Tests the cache on Jetson boards: both the CPU and the GPU cycle through the input array to perform mathematical operations, the CPU accesses one half the array and the GPU access the other half. The CPU does a mostly sequential access on its side on even/odd positions, while the GPU performs a sequential access on the CPU side on odd/even positions. (Odd or even depends on if it is right side or left side of the array, as CPU and GPU do swap around)

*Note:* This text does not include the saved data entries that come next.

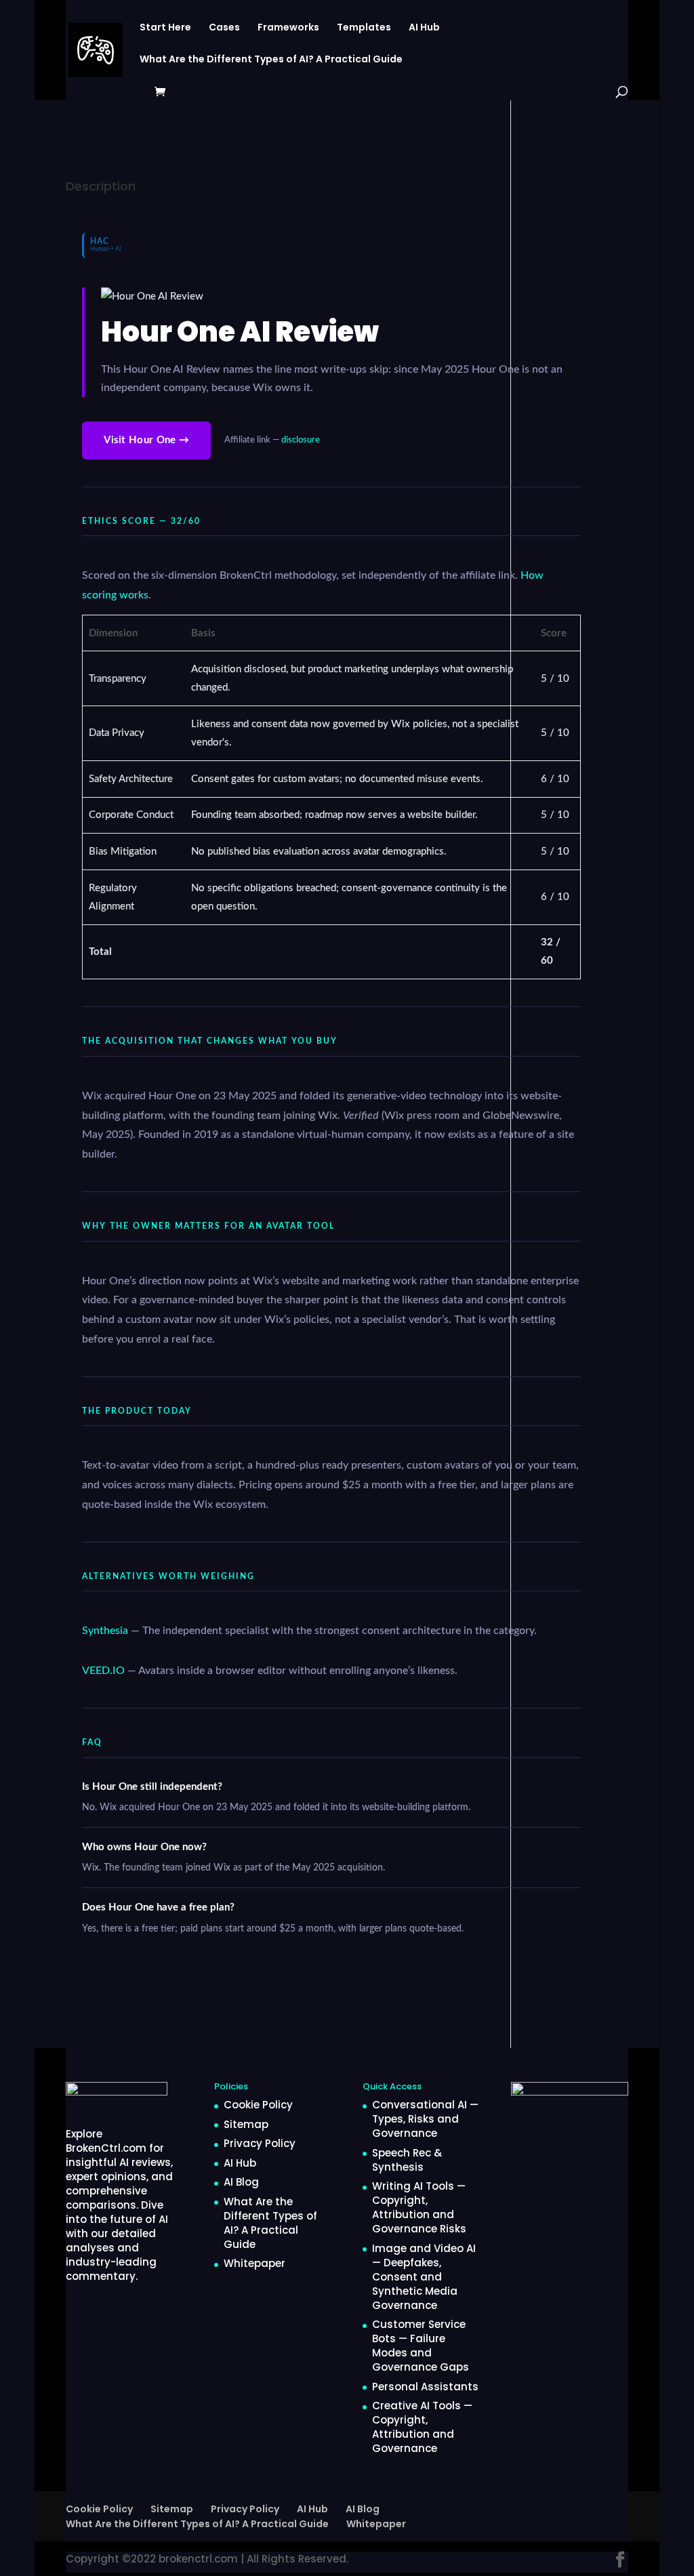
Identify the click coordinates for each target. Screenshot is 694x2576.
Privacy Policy (259, 2143)
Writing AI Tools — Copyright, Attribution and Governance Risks (419, 2207)
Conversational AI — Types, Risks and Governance (425, 2119)
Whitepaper (254, 2263)
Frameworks (288, 28)
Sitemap (246, 2124)
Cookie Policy (258, 2105)
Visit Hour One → (146, 440)
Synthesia (105, 1630)
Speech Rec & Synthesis (407, 2160)
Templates (364, 28)
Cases (224, 28)
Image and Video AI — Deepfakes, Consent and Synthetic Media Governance (424, 2276)
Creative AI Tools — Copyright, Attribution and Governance (422, 2426)
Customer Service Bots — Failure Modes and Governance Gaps (420, 2345)
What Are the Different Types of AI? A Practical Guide (271, 60)
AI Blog (241, 2182)
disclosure (300, 440)
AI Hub (424, 28)
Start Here (165, 28)
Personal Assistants (425, 2386)
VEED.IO (103, 1670)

As Zero Copy allows the usage of the cache on the Xavier board and concurrent execution, the CPU moves through the data at the same time as the GPU (avoiding race conditions as CPU and GPU never read/write on the same locations), the CPU should cache some data inside the L2/L3. After the "side swap" (the number of side swaps is indicates by the config var "SUMS") the GPU should read data which is possibly cached on the CPU, making use of the Hardware I/O coherency to avoid inconsisent data/flushing the CPU cache.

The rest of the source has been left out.